Councils are calling on the government to reverse the proposed £600 million reduction to the Education Services Grant.

The Local Government Association (LGA) says that the money should be used to maintain improvement capacity within the schools system, which will be beneficial to both council-maintained schools and academies.

According to the LGA, there isn’t capacity within the system to withdraw funding and the proposed reduction will ‘leave councils with little resource to perform their statutory duties’, which includes education welfare, school improvement, admissions, exam validation and recruitment.

The LGA claims that support available through Teaching School Alliances, multi-academy trusts and Regional Schools Commissioners is not yet geographically comprehensive and does not have the same 'track record of success' as council school improvement oversight.

Richard Watts, chair of the LGA's children and young people board, said: “The government has been clear that councils will have a continuing role in school place planning, school admissions and protecting the needs of the most vulnerable children, including those with Special Educational Needs and Disabilities. Councils need sufficient funding and powers to discharge these vital responsibilities.

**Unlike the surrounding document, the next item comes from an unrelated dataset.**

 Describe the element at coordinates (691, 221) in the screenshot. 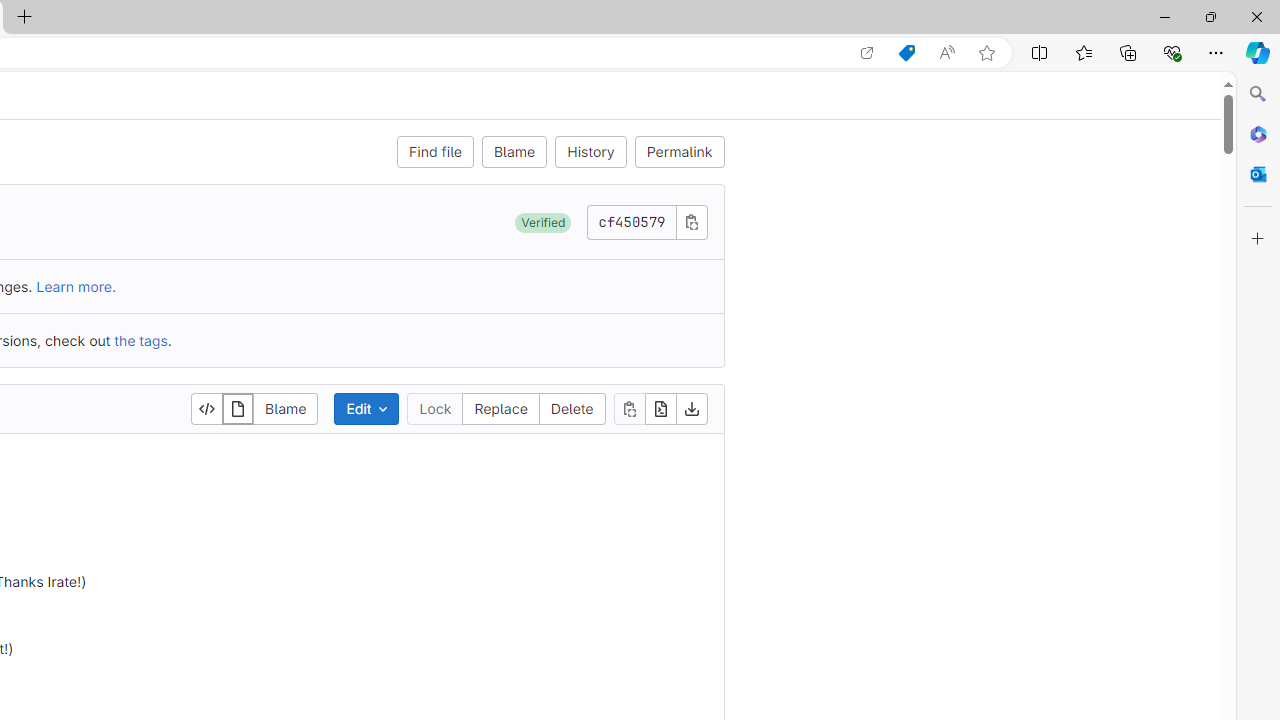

"This includes reserve powers in support of their place planning and vulnerable pupil responsibilities to direct schools of all types, if voluntary agreement cannot be reached.

"We do not believe there is capacity within the system to withdraw funding and powers for councils to support school improvement and hold schools to account in August 2017 as currently planned by the government.

"The £600 million proposed cut to the Education Services Grant should be reversed to maintain improvement capacity within the schools system. This will benefit both council-maintained schools and academies."